START Page

RICO: Plaintiff Must Plausibly Allege Common Purpose to State Associated-in-Fact Enterprise — Sanctions: Vexatious Litigant Injunction Factors (2d Circuit)

 Vidurek v. Koskinen, 2019 WL 5152509 (2d Cir. Oct. 15, 2019) (unpublished):

ohn Vidurek and Kimberly Vidurek, pro se, appeal from a judgment of the District Court (Briccetti, J.), granting the Defendants-appellees’ motions to dismiss under Rules 12(b)(1), (5), and (6) of the Federal Rules of Civil Procedure, declining to exercise supplemental jurisdiction over the Vidureks’ state law claims, denying them leave to amend their complaint, and imposing an injunction barring them from filing future complaints absent court permission. We assume the parties’ familiarity with the underlying facts and the record of prior proceedings, to which we refer only as necessary to explain our decision to affirm.

1. Sovereign Immunity

The Vidureks sued the Internal Revenue Service (IRS) and several IRS employees, as well as officers of financial institutions where the Vidureks held accounts, alleging that the IRS falsely accused John Vidurek of not paying his taxes in 2008 and 2009, and that the banks illegally shared his financial information with the IRS without his consent. The Vidureks alleged violations of their civil rights and conspiracy to violate their civil rights under 18 U.S.C. §§ 241, 242, 1983, 1985, and 1986, as well as violations of and conspiracy to violate the Racketeer Influenced and Corrupt Organizations Act (RICO). They also filed federal claims of mail fraud and a Fourth Amendment violation, as well as state law claims for trespass, fraud, negligence, vindictive recklessness, abuse of process, and harassment.

As relevant to this appeal, the District Court granted the Defendants-appellees’ motions to dismiss, holding that the Vidureks’ claims against the IRS and its employees were barred by sovereign immunity, that all but one of the remaining defendants were not properly served, and that the Vidureks failed to state a claim against the remaining defendant, Michael J. Quinn, a top executive at one of the financial institutions where the Vidureks had an account. The District Court further denied the Vidureks leave to amend their complaint, declined to exercise supplemental jurisdiction over their remaining state law claims, and enjoined them from filing additional complaints regarding their 2008 and 2009 tax liability and subsequent lien absent court permission.

 “The doctrine of sovereign immunity is jurisdictional in nature.” Makarova v. United States, 201 F.3d 110, 113 (2d Cir. 2000). When the district court dismisses a claim under Rule 12(b)(1) of the Federal Rules of Civil Procedure for lack of subject matter jurisdiction, we review its factual findings for clear error and its legal conclusions de novo. Id. The district court “may refer to evidence outside the pleadings,” and “[a] plaintiff asserting subject matter jurisdiction has the burden of proving by a preponderance of the evidence that it exists.” Id.

END Page
START Data

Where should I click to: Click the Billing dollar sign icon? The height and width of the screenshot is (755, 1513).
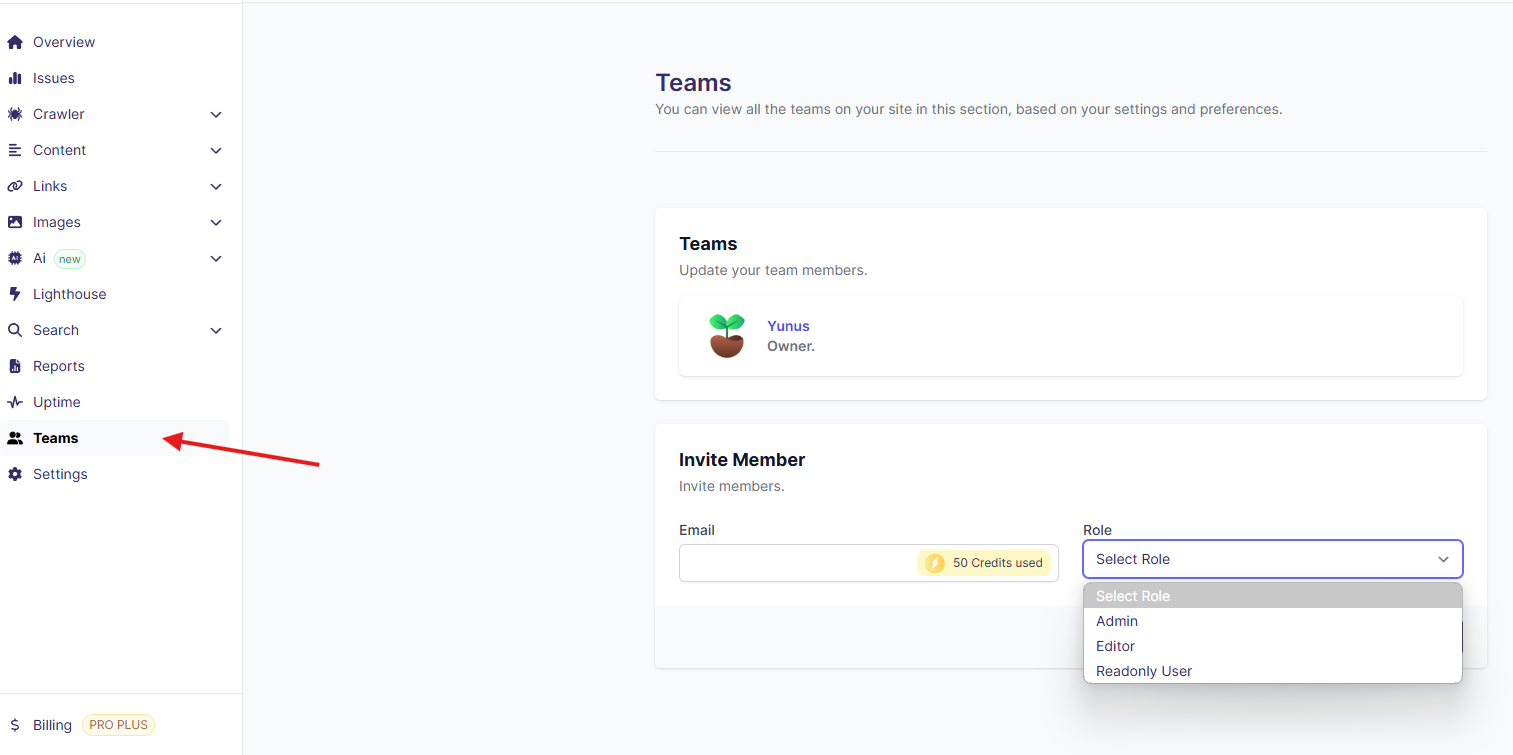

END Data

• [Set task] Reproduce word for word the stretch of the Second Circuit opinion above from "RICO: Plaintiff Must" through "Factors (2d Circuit)".

• [Result of the exercise]
RICO: Plaintiff Must Plausibly Allege Common Purpose to State Associated-in-Fact Enterprise — Sanctions: Vexatious Litigant Injunction Factors (2d Circuit)